CMC Corpora

Computer-mediated communication (CMC) constitutes public and private communication online, for instance blogs and forums, comments on online news sites, social media and networking sites such as Twitter and Facebook, or mobile phone applications such as WhatsApp, email and chat rooms. Because corpora that compile computer-mediated communication often include very informal styles of writing, they are interesting for a wide range of research fields, such as language variation, pragmatics, media and communication studies, etc. They are also important for the development of robust tools that can deal with non-standard spelling, vocabulary and grammar. The compilation and dissemination of such corpora are hindered by the unclear legal status of CMC data when distributed as a resource to the scientific community, as well as rapidly changing terms of service by content providers.

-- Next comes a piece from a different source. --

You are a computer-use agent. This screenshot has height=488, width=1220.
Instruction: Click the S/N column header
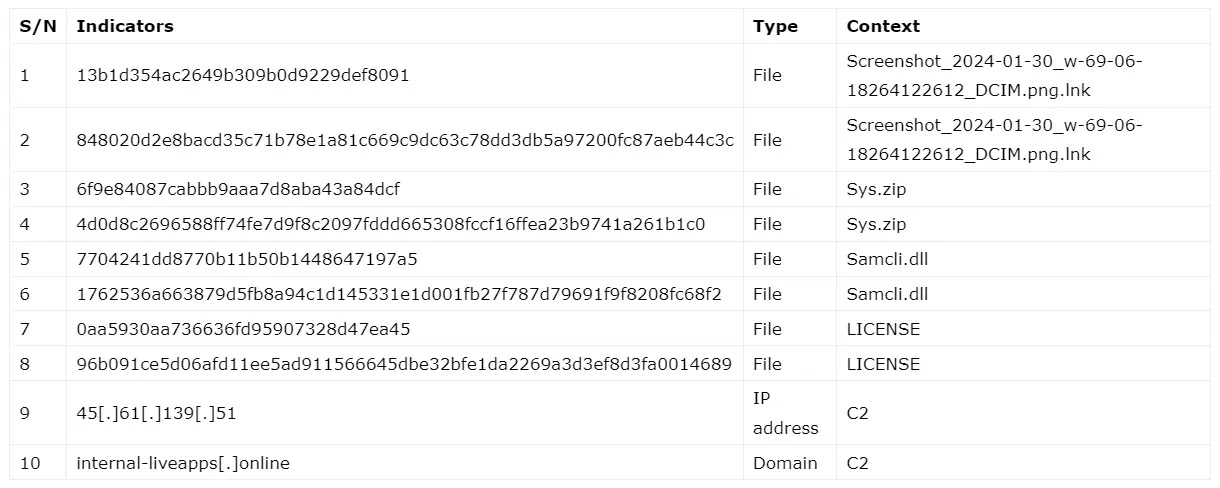[37, 26]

The CLARIN infrastructure offers 23 CMC corpora - most are available for Slovenian, but also for Czech, Dutch, Estonian, Finnish, French, German, Italian, and Lithuanian. Most of the corpora are richly tagged and are available under public licences.

The table first provides an overview of the corpora that are already part of the CLARIN infrastructure and then lists those that have not yet been integrated.

For comments, changes of the existing content or inclusion of new corpora, send us an resource-families [at] clarin.eu (email).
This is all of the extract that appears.